- ProductCenter
- Developers: SofTech Group Inc., a division of Essig PLM
- Initial release: December 1994
- Stable release: ProductCenter 9.16 / February 2026
- Operating system: Windows
- Type: PLM
- License: Proprietary
- Website: ProductCenter Website

= ProductCenter =

Product lifecycle management software

ProductCenter is a commercial software product, that is an integrated suite of Product Lifecycle Management (PLM) software for managing product data. The software was engineered for the Microsoft Windows operating system. Along with core applications, it includes localized and web-based services.

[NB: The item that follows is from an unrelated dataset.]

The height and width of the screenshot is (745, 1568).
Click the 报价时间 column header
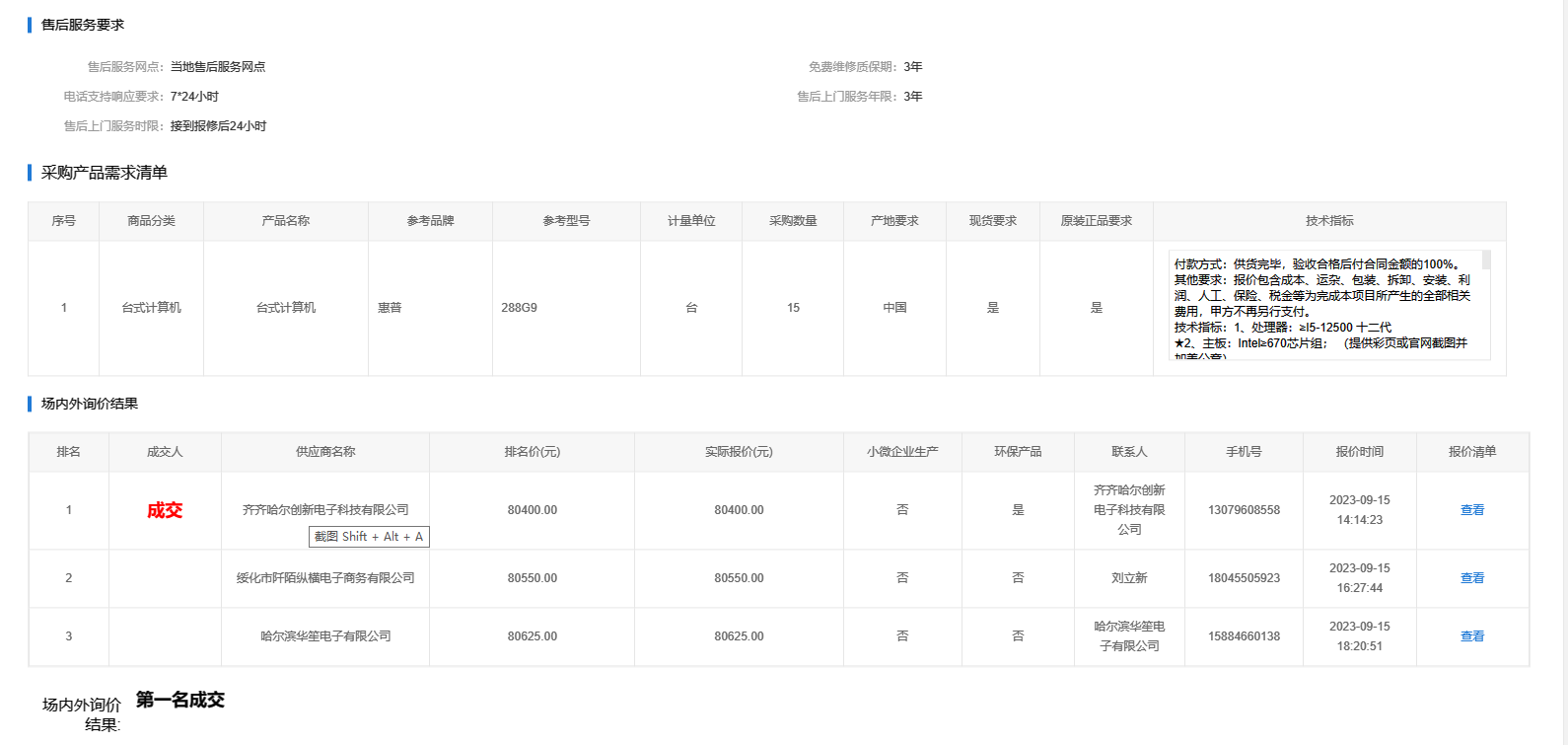[1359, 452]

ProductCenter is suited for managing various types of CAx data, but it can be used for many forms of data management and product management.

==History==
ProductCenter is owned, supported and maintained by Essig PLM. In the early 1990s ProductCenter was one of the earliest PDM/PLM engineering software programs known as CMS. CMS was developed by Workgroup Technology Corporation (WTC) and was the first independent PDM/PLM solution to integrate with Pro/ENGINEER and Myriad. In 1996 WTC's CMS software program was renamed to what is currently known as ProductCenter.

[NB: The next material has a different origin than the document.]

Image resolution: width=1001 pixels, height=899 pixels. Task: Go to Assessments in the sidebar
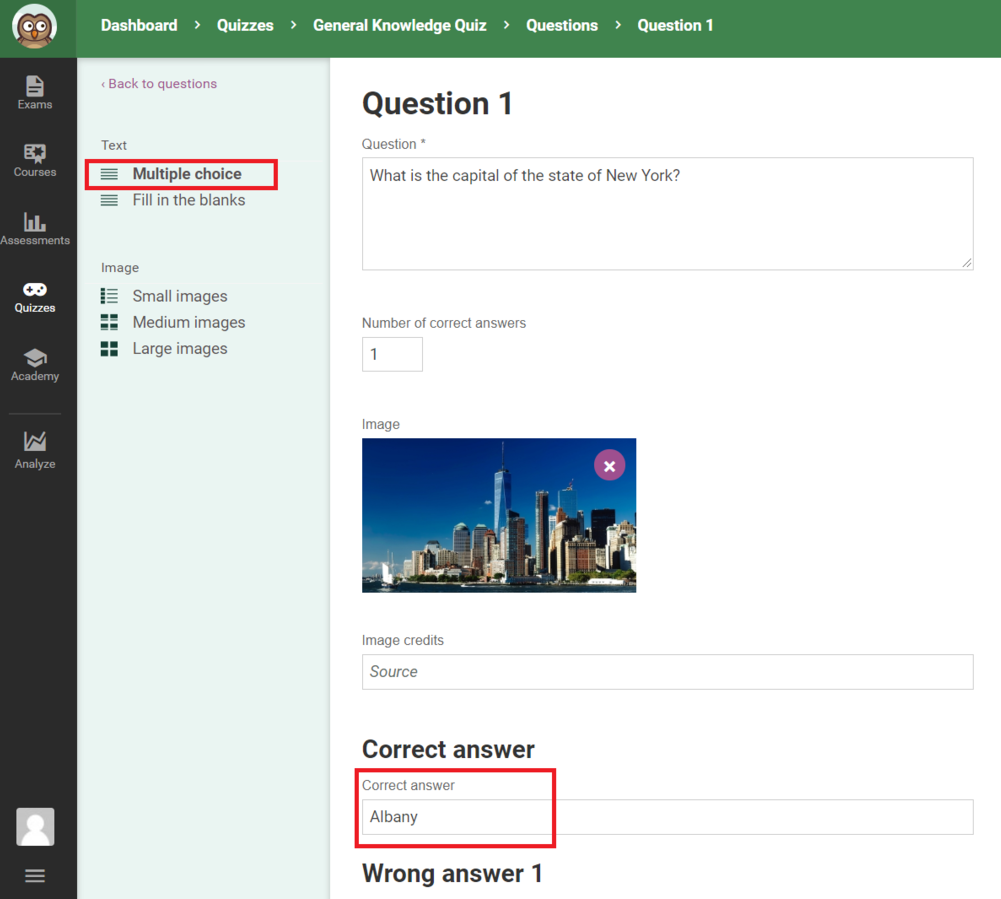(x=35, y=228)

==Product version timeline==
- 2026 - ProductCenter 9.16
- 2025 - ProductCenter 9.15
- 2024 - ProductCenter 9.14
- 2023 - ProductCenter 9.13
- 2022 - ProductCenter 9.12
- 2021 - ProductCenter 9.11
- 2020 - ProductCenter 9.10
- 2019 - ProductCenter 9.9
- 2018 - ProductCenter 9.8
- 2017 - ProductCenter 9.7
- 2016 - ProductCenter 9.6
- 2015 - ProductCenter 9.5
- 2014 - ProductCenter 9.4
- 2013 - ProductCenter 9.3
- 2012 - ProductCenter 9.2
- 2012 – ProductCenter 9.1
- 2009 – ProductCenter 9
- 2008 – ProductCenter 8.6
- 2007 – ProductCenter 8.6
- 2006 – ProductCenter 8.5
- 2005 – ProductCenter 8.4
- 2004 – ProductCenter 8.3
- 2003 – ProductCenter 8.2
- 2002 – ProductCenter 8.1
- 2001 – ProductCenter 8.0
- 2000 – ProductCenter 7.0
- 1999 – ProductCenter 7.0 (formerly CMS)
- 1998 – CMS 6.5
- 1996 – CMS 6
- 1994 – CMS 5

==Product features==
ProductCenter makes the use of spreadsheets for BOM management obsolete and provides organization for parts with various part types and attributes as well as all information managed can be accessed through the ProductCenter Hierarchy Explorer. This feature helps to facilitate small to mid-size manufacturers with a way to centralize product data, control the engineering change process and share BOMs with suppliers. ProductCenter can be integrated with other tools – like CAD, ECAD, CAM, PDM and ERP – to help ease the management of product data from design to manufacturing.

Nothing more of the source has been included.